A scene from “Unfinished Return of Yu Man Hon”(2019) by Cici Wu. [SEOUL MEDIACITY BIENNALE]

A scene from “Unfinished Return of Yu Man Hon”(2019) by Cici Wu. [SEOUL MEDIACITY BIENNALE]

 
THE 11TH SEOUL MEDIACITY BIENNALE  
Seoul Museum of Art (SeMA) and other venues
Sept. 8 – Nov. 21: Forty-one teams of artists will present works and projects under the theme “One Escape at a Time.” With the theme, inspired by the American sitcom “One Day at a Time”(2017–), a remake of the 1970s sitcom of the same title, the bienniale intends to look back on what sociopolitical issues people want to escape from and what utopian worlds they want to escape to through popular culture and social media, according to Yung Ma, the first-ever foreign artistic director for the Mediacity Biennale. More than half of the participating artists, including Seoul-based Geumhyung Jeong, Manila-based Eisa Jocson and London-based Yuri Pattison, will create new works for the bienniale.  
 
 
Eunsae Lee’s “Night Freaks - Beach Walk” (2017) [ILMIN MUSEUM OF ART]

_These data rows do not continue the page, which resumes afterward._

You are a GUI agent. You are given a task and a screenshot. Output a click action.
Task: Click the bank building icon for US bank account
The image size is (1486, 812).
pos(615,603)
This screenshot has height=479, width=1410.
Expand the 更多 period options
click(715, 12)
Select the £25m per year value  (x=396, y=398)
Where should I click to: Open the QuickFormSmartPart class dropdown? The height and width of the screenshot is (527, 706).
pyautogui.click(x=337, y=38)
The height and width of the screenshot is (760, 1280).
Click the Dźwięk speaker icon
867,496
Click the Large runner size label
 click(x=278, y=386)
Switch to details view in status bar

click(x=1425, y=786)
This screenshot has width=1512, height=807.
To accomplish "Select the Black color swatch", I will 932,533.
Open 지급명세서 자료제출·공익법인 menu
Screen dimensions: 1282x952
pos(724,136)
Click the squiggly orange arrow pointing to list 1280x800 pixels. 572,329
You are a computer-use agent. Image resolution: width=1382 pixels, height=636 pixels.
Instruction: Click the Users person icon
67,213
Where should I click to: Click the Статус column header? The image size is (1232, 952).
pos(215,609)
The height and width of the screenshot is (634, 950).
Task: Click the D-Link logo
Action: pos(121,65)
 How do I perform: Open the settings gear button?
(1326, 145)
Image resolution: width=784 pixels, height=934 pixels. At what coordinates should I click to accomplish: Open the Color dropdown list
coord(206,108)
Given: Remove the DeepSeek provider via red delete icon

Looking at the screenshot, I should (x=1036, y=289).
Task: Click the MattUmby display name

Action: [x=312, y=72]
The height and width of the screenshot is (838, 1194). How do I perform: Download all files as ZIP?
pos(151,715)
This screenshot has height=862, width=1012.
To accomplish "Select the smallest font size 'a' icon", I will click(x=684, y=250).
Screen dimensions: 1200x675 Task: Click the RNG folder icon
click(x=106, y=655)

Eunsae Lee’s “Night Freaks - Beach Walk” (2017) [ILMIN MUSEUM OF ART]

 

IMA PICKS 2021 : YUN SUKNAM, HONG SEUNG-HYE AND EUNSAE LEE
Ilmin Museum of Art, Seoul
Oct. 1 - Dec. 26: Three important female artists in different generations will hold solo shows together so that viewers can get a glimpse of the contemporary history of female Korean artists. They are Yun Suknam, 81, “the godmother of Korean feminist art,” Hong Seung-hye, 61, and Eunsae Lee, 34. Hong has explored pixelated abstract art both through analogue and digital media. Lee is a fast-rising artist with her colorful paintings of bold strokes hovering between expressionist art and cartoons dealing with social issues.
 
  
PARK CHAN-WOOK
Kukje Gallery Busan
October: The solo show of film director Park Chan-wook, world-famous for his Cannes-winning film “Oldboy”(2003) and Bafta-winning “Handmaiden” (2018), sheds light on his aspect as photographer. “Park’s passion for photography has often been highlighted [...] but the show at Kukje Gallery will be the first devoted exclusively to a survey of his work in print media,” the galley said. His photos on view capture overlooked or abandoned objects within religious sites, urban alleyways, museums, and his own film sets.
 
 
AI WEIWEI
MMCA Seoul
October - February 2022: The retrospective of Ai Weiwei, 63, one of the world’s most influential artists, will introduce the Chinese artist's iconic works about sociopolitical issues. The works to be on view include “Coronation”(2020), a film that depicts the situation of Wuhan City following its shutdown in 2020 due to the Covid-19 pandemic, and “Omni” (2019), his first-ever virtual reality video, which immerse viewers into the situations of both animals and human migrants that lost their homes due to environmental destruction and wars. Moreover, a new site-specific work that deals with the issues of 2021 will be installed in the museum’s yard.
 
 
PARK SOOKEUN
MMCA Deoksu Palace, Seoul
November – March, 2022: The retrospective of Park Sookeun (1914-1965), one of Korea’s most beloved modern artists, will feature about 100 of his paintings, whose colors remind viewers of soil and whose unique textures have the feel of granite, the main material used for traditional Korean stone art. In this style, he truthfully depicted ordinary people’s everyday lives in the most painful periods of Korean history, including the 1950-53 Korean War. The exhibition will explore not only the aesthetics of Park’s paintings but also the spatial and social backgrounds behind them and the people who inspired the artist, with related data.